Farmers are now facing four straight years of declining income. Emergency farmer hotlines are being set up to help farmers deal with rising debt, as the price for many crops has dropped below the cost of production.

Yet the Trump budget proposes to slash farm support payments and crop insurance, which helps farmers recover from severe weather damage. The budget also chops programs to support farming practices that defend our waterways, strengthen the health of the soil, and protect wildlife.

No wonder National Farmers Union president Roger Johnson called the president’s budget “an assault on the programs and personnel that provide vital services” to “America’s family farmers, rural residents, and consumers.”

Perhaps the most severe and wide-reaching cuts in Trump’s budget would hit programs for the poor that will disproportionately affect rural residents. Though candidate Trump often alluded darkly to the plights of what he called “the inner city,” America’s rural areas have higher poverty rates for both adults and children than urban communities.

Yet the Trump budget will cut Medicaid by 17% and food stamps by 29% over the next decade. It will cut the Children’s Health Insurance Program by nearly 20% next year alone. Those cuts would get even deeper as the years go by, leading the National Rural Health Association’s Alan Morgan to call them “a fatal blow to the rural health care safety net.”

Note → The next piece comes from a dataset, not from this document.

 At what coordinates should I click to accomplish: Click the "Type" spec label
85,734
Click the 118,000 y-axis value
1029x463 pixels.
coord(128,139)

The Trump budget proposal comes on the heels of an announcement earlier in the month of plans to eliminate the position of the Undersecretary of Rural Development within the US Department of Agriculture.

If many rural residents feel like the rug has been pulled out from under them, it has. President Trump made a lot of promises during the campaign — but he never once discussed plans to eliminate or make massive cuts to programs that support rural communities, many of which supported him overwhelmingly.

Typically, the president accompanies a proposed budget announcement with a series of high profile events to advocate for his budget priorities. It’s perhaps telling that Trump was traveling abroad when this budget was released.

With every budget, we have to make choices. The choices made in the Trump budget leave rural America behind. Now it’s up to Congress to make a different choice.

Ben Lilliston is a senior policy analyst for the Minnesota-based Institute for Agriculture and Trade Policy. Distributed by OtherWords.org.